Zwischen zwei Welten?Bhabhas Die Verortung der Kultur ist mittlerweile 16 Jahre alt. Viel wurde inzwischen geschrieben gegen die Trope des Dazwischens, des dritten Raumes, das die Vorstellung von Kultur als einer geschlossenen und homogenen Insel letztlich nicht dekonstruiert, sondern bestätigt. Die Literaturwissenschaftlerin Leslie A. Adelson hat diese Kritik in Bezug auf die türkische Diaspora in Deutschland formuliert: Die Vorstellung des deutsch-türkischen Schriftstellers als einem Grenzgänger »zwischen zwei Welten« ignoriere nicht nur sämtliche Innovationen, die diese Literatur zu bieten habe, sondern impliziere letztlich wieder ein räumlich-territoriales Konzept von Kultur als etwas Abgrenzbarem, in sich Homogenem.4
Hamiltons jugendlicher Protagonist sucht ja nicht nur nach einer Sprache, wenn er sich drohend vor Wand, Kleiderschrank und Zimmertür aufbaut. Dass diese adoleszenten Gesten der Selbstbehauptung aber natürlich englische Gesten zitieren, ist vor allem dem Fanatismus eines Vaters geschuldet, der seinen Söhnen die irische Sprache als einziges Identitätsmerkmal einzuprügeln versucht: »Your country is your language and your language is your flag.«5 Die zwei Sprachen und ihre territoriale Verortung bilden bei Hamilton einen Konflikt ab, der gar nicht so sehr zwischen zwei Kulturen, sondern vielmehr zwischen Vater und Sohn anzusiedeln ist:
At the dinner table, I started speaking to myself in English. Every evening I looked at my father in front of me and I was having a big conversation inside my own head in the forbidden language. He must have known that I was breaking his rules, but there was nothing he could do to stop me speaking to myself in secret as if I had disappeared to a different country.6
Nic Craith nimmt diese raumsemantischen Chiffren radikal beim Wort.7 Der Vater-Sohn-Konflikt bleibt dabei notgedrungen auf der Strecke. Einerseits ist das erfrischend, relativiert sie so nicht zuletzt auch die Grenze zwischen literarischem Text und ethnografischem Interview. Die auktoriale Erzählinstanz wird als autonomer Akteur Ernst genommen, ihre Reflexionen und Beobachtungen nicht metaphorisch, sondern als nüchterne Feldnotizen gelesen. Andererseits aber läuft eine solche subjektzentrierte Perspektive leicht auf jenen von Adelson kritisierten »soziologischen Positivismus« hinaus, der die narrativen Eigenarten eines literarischen Textes der Rekonstruktion einer Autorenbiografie unterordnet.8
Die Sache mit der KuhVielleicht ist das sogar die interessanteste Frage, die Nic Craith in ihrem Vortrag aufwirft. Auch wenn sie selbst den Zusammenhang zwischen ihrem räumlich-territorialen Kulturbegriff und den raumsemantischen Strukturen in den untersuchten Texten nicht thematisiert, so scheint hier doch die eigentliche Quintessenz ihres Vortrags zu liegen. So bleibt am Ende vielleicht doch mehr als nur die Erkenntnis, dass sich auf Irisch keine Kuh verkaufen lässt.

#### BEREITGESTELLTES MATERIAL:
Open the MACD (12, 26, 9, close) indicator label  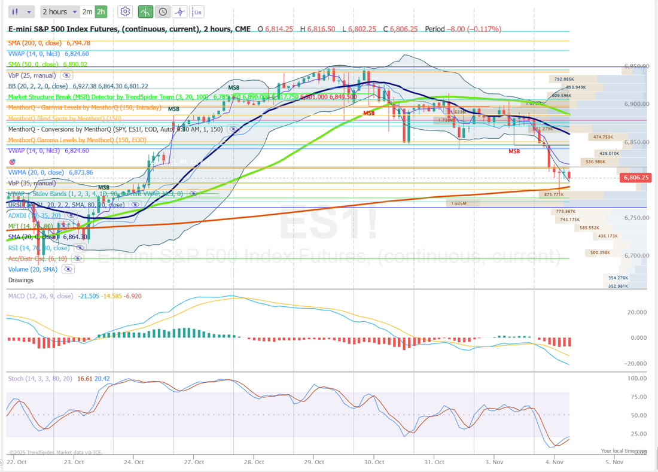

#### AUFGABE:
Was versucht der Vater laut dem Quelltext seinen Söhnen bei Hamilton als einziges Identitätsmerkmal einzuprügeln?

#### LÖSUNG:
Die irische Sprache.